■ **Problem**
Rewrite all of the material, changing every "screenshot" to "image" and keeping the rest unchanged. Leave the pictures out of your version.

--- begin ---

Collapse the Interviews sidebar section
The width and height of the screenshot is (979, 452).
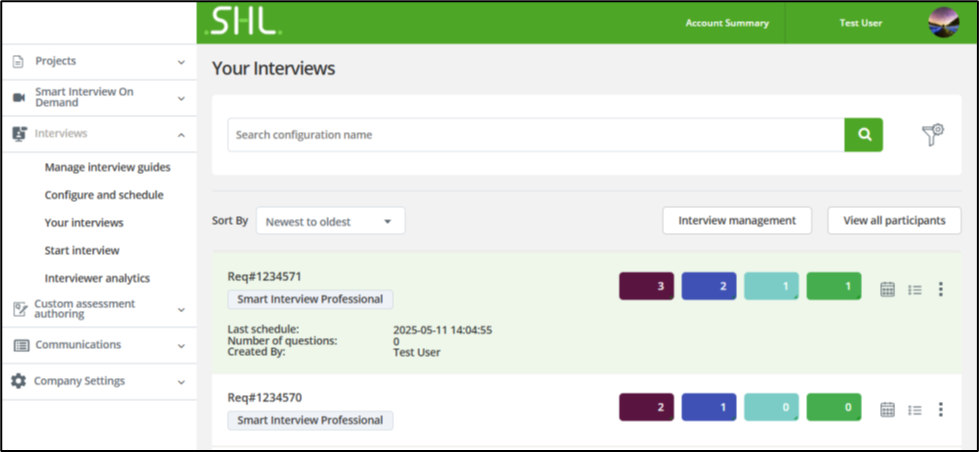tap(98, 133)
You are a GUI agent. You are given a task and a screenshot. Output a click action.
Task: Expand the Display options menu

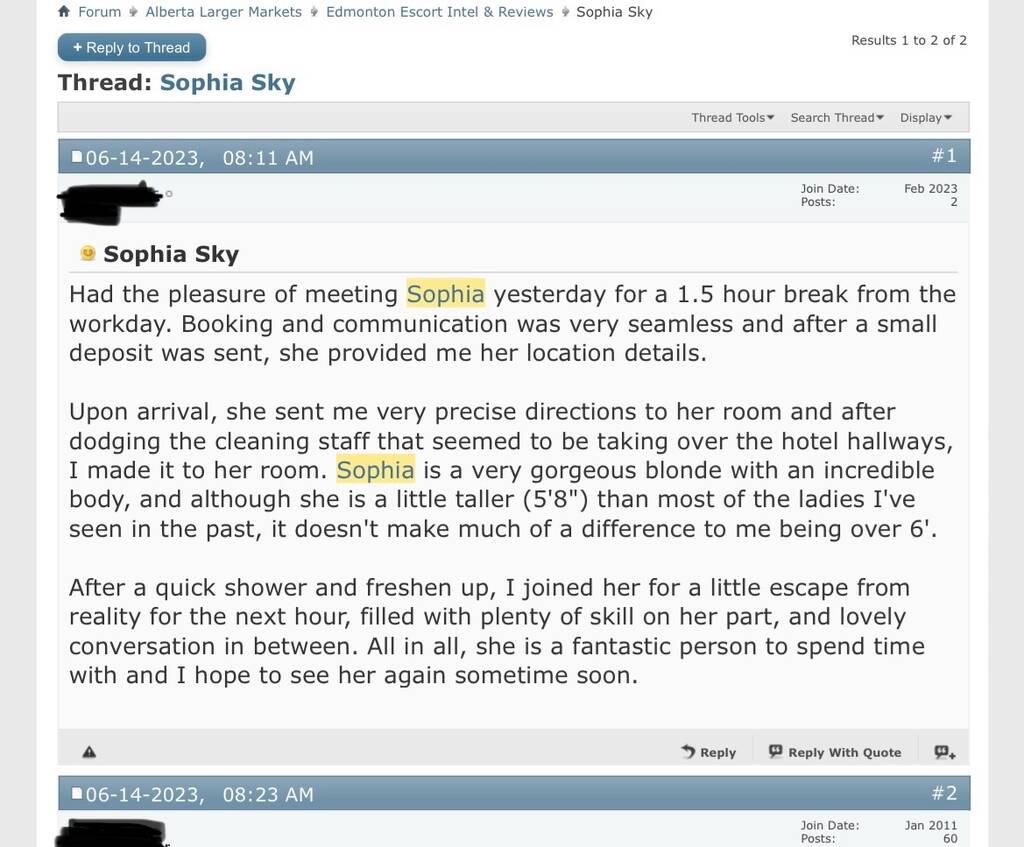pos(926,118)
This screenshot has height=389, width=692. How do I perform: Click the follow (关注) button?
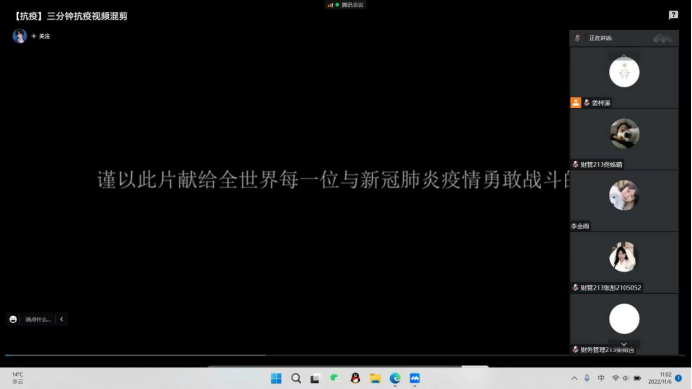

--- end ---

■ **Full response**
Collapse the Interviews sidebar section
The width and height of the image is (979, 452).
tap(98, 133)
You are a GUI agent. You are given a task and a image. Output a click action.
Task: Expand the Display options menu

pos(926,118)
This image has height=389, width=692. How do I perform: Click the follow (关注) button?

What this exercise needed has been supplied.